Achieving all this by conventional methods is an arduous task, one that entails putting in a lot of time and labour. Recombinant genetics and gmo s on the other hand, provide a clear opportunity for more food and improved nutrition. By some assessments, about 12 million hectares under cultivation in the world today is of gmo s. In this, the us takes the lead and accounts for almost 75 per cent of this figure. The rest of the world fits in the remaining 25 per cent. The argument then is, why. Even if we do not consider India for the moment, due to its population being illiterate in the majority, why are gmo s not acceptable say, to Europe, where education levels are much higher, and the governmental agencies better organised. What are the risks involved? A gene transferred from one organism into another could have adverse effects on the recipient. There may be possibilities that unwanted genetic recombination may occur once the gmo is released in nature.

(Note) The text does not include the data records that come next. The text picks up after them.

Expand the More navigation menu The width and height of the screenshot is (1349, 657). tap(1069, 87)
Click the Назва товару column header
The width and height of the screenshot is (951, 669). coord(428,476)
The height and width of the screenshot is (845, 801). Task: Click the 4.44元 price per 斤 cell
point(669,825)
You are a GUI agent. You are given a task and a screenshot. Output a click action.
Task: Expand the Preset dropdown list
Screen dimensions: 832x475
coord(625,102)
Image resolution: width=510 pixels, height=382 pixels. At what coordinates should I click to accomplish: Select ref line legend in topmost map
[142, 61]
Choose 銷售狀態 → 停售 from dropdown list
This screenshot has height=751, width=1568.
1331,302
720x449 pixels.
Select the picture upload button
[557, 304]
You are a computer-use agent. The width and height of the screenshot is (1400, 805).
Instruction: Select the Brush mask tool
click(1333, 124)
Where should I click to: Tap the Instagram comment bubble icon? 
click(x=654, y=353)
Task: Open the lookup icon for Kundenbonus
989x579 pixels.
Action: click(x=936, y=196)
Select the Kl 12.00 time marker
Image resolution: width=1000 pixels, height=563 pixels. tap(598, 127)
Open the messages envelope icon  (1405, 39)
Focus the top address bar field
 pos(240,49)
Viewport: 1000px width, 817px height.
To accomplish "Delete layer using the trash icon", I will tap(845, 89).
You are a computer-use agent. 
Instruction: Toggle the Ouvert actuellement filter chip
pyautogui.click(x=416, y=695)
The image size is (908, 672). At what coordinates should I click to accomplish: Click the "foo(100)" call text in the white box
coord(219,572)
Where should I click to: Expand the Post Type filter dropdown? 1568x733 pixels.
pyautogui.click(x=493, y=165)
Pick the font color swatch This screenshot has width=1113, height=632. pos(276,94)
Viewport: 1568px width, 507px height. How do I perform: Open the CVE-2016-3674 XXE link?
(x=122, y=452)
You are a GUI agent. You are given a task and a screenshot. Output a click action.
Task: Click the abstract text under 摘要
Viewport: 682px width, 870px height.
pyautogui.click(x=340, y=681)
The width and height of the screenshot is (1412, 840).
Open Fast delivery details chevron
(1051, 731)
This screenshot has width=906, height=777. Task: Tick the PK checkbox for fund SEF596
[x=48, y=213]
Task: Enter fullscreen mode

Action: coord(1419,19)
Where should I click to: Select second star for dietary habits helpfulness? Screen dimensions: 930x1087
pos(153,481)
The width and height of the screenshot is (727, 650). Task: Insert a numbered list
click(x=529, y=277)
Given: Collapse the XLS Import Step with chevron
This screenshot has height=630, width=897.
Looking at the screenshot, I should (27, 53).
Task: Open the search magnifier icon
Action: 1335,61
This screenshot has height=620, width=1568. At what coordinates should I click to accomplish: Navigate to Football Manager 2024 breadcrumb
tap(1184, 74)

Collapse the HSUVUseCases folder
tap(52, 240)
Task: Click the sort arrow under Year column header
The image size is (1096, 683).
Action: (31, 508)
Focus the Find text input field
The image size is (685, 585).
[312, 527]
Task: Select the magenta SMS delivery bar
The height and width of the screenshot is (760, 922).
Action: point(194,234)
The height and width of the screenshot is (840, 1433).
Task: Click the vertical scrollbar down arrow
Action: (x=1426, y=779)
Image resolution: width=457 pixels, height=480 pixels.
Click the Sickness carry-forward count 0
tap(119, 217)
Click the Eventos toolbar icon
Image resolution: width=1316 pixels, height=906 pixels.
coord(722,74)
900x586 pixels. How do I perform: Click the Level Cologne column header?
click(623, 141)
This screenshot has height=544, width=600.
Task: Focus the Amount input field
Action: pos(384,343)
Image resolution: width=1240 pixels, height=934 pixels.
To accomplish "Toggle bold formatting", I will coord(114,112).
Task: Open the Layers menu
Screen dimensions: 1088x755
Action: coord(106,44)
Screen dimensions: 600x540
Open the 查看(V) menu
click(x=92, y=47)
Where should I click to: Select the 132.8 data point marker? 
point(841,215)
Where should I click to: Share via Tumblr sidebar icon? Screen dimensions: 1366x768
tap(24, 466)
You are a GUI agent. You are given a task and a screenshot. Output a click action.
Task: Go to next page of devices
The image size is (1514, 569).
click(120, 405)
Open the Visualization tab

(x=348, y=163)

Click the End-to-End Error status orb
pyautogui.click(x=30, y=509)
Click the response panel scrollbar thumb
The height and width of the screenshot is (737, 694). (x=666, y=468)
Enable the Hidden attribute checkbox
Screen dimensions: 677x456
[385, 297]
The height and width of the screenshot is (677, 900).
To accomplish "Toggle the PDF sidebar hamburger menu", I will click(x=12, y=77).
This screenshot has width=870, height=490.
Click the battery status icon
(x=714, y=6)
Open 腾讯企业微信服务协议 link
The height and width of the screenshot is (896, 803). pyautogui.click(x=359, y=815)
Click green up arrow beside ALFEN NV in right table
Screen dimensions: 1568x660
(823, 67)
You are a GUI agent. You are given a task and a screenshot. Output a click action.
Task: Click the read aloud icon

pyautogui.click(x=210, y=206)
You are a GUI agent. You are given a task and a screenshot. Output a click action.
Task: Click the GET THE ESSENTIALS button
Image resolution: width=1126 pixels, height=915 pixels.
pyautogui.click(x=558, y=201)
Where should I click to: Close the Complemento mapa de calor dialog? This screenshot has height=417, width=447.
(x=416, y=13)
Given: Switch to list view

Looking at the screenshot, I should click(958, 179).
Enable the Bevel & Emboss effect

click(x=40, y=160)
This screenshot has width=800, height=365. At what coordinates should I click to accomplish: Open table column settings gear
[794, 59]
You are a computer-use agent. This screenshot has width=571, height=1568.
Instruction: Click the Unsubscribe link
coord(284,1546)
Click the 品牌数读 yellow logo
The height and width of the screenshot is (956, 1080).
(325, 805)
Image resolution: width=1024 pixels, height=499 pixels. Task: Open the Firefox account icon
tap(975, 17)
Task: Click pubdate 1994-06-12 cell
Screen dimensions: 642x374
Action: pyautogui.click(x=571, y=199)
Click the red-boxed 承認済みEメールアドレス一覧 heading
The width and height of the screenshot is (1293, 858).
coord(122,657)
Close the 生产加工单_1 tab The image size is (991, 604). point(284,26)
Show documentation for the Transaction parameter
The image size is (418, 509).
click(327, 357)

Moreover, assessments regarding behaviour of the gmo in the field may turn out to be awry, there being absolutely no idea about the effect of the gene modification on biodiversity, environment and other such factors.
All these major concerns, however, have to be seen in the backdrop of what has been said earlier regarding food requirement in the coming years. In principle, the worries are normal, to some extent even justifiable, but clearly bordering on the fear of the unknown, and such a fear cannot be made the basis for rejection of a technology that promises to deliver the best. True, there may be teething troubles, as with any technology being introduced for the first time. But this has not deterred science in the past to advance, and I doubt if this will be a deterrent now. All problems related to a newly emerging technology are mainly of two kinds, either they emanate from an inherent defect in the technology itself, or from faulty use of that technology. Calculated risks have to be taken. The only underlying theme is that this calculation must be as flawless as possible.
Errors are inherent in any act of nature or humankind. Such errors must form the basis for future improvement. Several non-governmental organisations (ngo s) in India have opposed the use of gmo s, but somewhere along the line, a distinction has to be made whether this opposition is to the utilisation of a gmo per se , or use of a gmo by a multinational under proprietary conditions. The government must have adequate regulatory legislation and gene protection technology must be shunned. The masses have to be told what gmo s are all about. The ngo s must work in consonance with the government, opposing policies not instinctively, but on the basis of clear reason. The government must not consider an ngo as an adversary, but rather as another spoke in the wheel to prosperity.
I would advocate the use of gmo s in India, but with the caveat that assessments regarding the effects of release of a gmo must be made with caution and foresight. That the public be educated not only by politicians but by scientists as well, that scientific evidence be provided regarding safety, and that interests of the farmers be protected from multinationals, the terminator gene being a case in point.